Companies and whole industries will inevitably be disrupted, even those with seemingly brilliant ideas, he says.

In Seeing Digital, Moschella looks at how innovation and marketplace change will increasingly come from the outside in, as every organisation seeks to define its relationship to the remarkable world emerging outside its walls.

Those companies aligned with these dynamics will prosper greatly, while many others will surely fall behind, says Moschella.

Looking specifically at AI, although IBM seeded the market with its Watson deep learning algorithm, which beat human opponents in TV game show Jeopardy!,  Moschella points out that it was actually Amazon, not IBM, that captured the public imagination. “IBM is losing the public voice, ceding the market to Amazon, et al.”

Talking user interfaces

He adds: “It is the mission of the industry to build systems that learn, talk, recognise and get smarter over time. When Alexa came out, it shocked Google and Apple, and they had to catch up. Now Amazon wants to link Alexa to a hospital.”

What makes these new AI systems compelling for Moschella is that they speak. “Voice is the big change,” he says. “Think something as simple as a washing machine error code.”

For most people, an error code is meaningless. Moschella believes it would be far more useful if the washing machine actually told the user what was wrong.

But people’s experiences of smart speaker devices like Alexa shows that a natural language query has to be spoken in a certain way so that the device can understand the question.

Arguably, this is not that much different from how web searches used to work, says Moschella. “Most people had to learn how to enter a search string on Google, so I expect we will adapt to the voice user interface,” he says.

So if you accept that one day, people will have a conversation with their washing machine, what else is possible? Entering the realms of science fiction, Moschella argues that people’s interaction with machines is shifting. “Look at how people type with their phones,” he says. “The whole man-machine interaction is shifting to the human platform.”

He anticipates technological enhancements being made to the human body, such as high-tech hearing aids, glasses to see at night, 3D-printed body parts, smart pills, and the ability to collect health, wellbeing and medical data from wearables.

Disruption in digital

According to Moschella, in the past, if a business used a mainframe and wanted to convert to a different system, it would cost a lot of money to switch. But today, with platforms such as Facebook and Google, there is no monetary cost to switching, he says. This means that the web giants may find that they, too, get disrupted by something new.

“I’d be shocked if one of the big web companies – Apple, Amazon, Facebook, Google or Microsoft – wasn’t significantly disrupted by some change, because it is relatively cheap to come up with scenarios to change things,” he says.

“For instance, if talking to an Echo Dot is how you make purchases, this totally bypasses Google search.”

Asked about the power of data, Moschella says: “Many businesses will be data-driven going forward. The big data drive is absolutely true.”

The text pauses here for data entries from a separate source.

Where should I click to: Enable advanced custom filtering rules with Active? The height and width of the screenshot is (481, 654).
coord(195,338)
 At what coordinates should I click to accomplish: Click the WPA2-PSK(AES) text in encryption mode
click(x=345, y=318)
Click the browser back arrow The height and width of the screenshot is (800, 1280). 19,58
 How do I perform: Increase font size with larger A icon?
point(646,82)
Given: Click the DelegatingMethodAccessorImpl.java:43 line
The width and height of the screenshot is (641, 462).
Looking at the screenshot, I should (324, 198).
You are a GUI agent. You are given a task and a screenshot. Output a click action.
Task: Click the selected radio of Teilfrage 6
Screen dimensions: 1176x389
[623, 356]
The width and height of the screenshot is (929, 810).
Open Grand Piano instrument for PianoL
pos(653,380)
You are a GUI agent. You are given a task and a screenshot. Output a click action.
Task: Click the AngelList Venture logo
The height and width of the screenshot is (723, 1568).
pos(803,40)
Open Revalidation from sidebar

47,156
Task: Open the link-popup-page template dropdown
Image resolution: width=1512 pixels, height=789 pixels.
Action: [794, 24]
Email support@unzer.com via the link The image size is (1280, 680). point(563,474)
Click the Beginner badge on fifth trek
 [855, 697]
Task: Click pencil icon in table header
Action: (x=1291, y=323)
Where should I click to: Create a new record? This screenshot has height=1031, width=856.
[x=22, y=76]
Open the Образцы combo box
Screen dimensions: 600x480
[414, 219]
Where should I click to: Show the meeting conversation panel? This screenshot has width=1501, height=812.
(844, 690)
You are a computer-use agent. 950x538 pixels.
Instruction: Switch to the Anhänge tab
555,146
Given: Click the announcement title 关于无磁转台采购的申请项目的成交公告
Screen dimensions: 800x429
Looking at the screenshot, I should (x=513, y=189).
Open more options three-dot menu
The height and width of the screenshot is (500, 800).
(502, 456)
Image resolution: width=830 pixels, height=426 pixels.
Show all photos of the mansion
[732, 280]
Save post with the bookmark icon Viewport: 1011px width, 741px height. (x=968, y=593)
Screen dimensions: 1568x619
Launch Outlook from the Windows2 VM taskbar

For Moschella, when people talk about transforming, it is about getting people on the same set of data and responding to that data.

The mass collection of data hit the headlines recently with Cambridge Analytica’s use of Facebook data to target US voters. Commenting on such activity, Moschella says: “The fears are not new. People have predicted and expressed concerns about surveillance and privacy over the history of computing, but the social platforms bring this out more because they touch people more than platforms in the past.”

Read more about digital disruption

Moschella argues that a platform such as Facebook uses data to profile its users. “People have been talking about analytics and targeting for ever,” he says. “This is precisely what Cambridge Analytica and Facebook are doing – using data to profile users at a detailed personal level.”

The challenge for the internet – as the inventor of the web, Tim Berners-Lee, recently wrote in an open letter – is to shift away from the walled-garden advertising model used by the web giants. In effect, millions and potentially billions of people are contained within a closed environment, and can be profiled and sold to.

Moschella says: “In a sense, walled gardens are not on the internet. Berners Lee regrets this.”

The web giants could not wait for the internet to develop its own commercial model, he says, giving the example of how a £45 Echo Dot could supplant Google’s supremacy in web search.

Moschella believes it is easier than ever for the web’s status quo to be disrupted and for people to switch to alternative providers.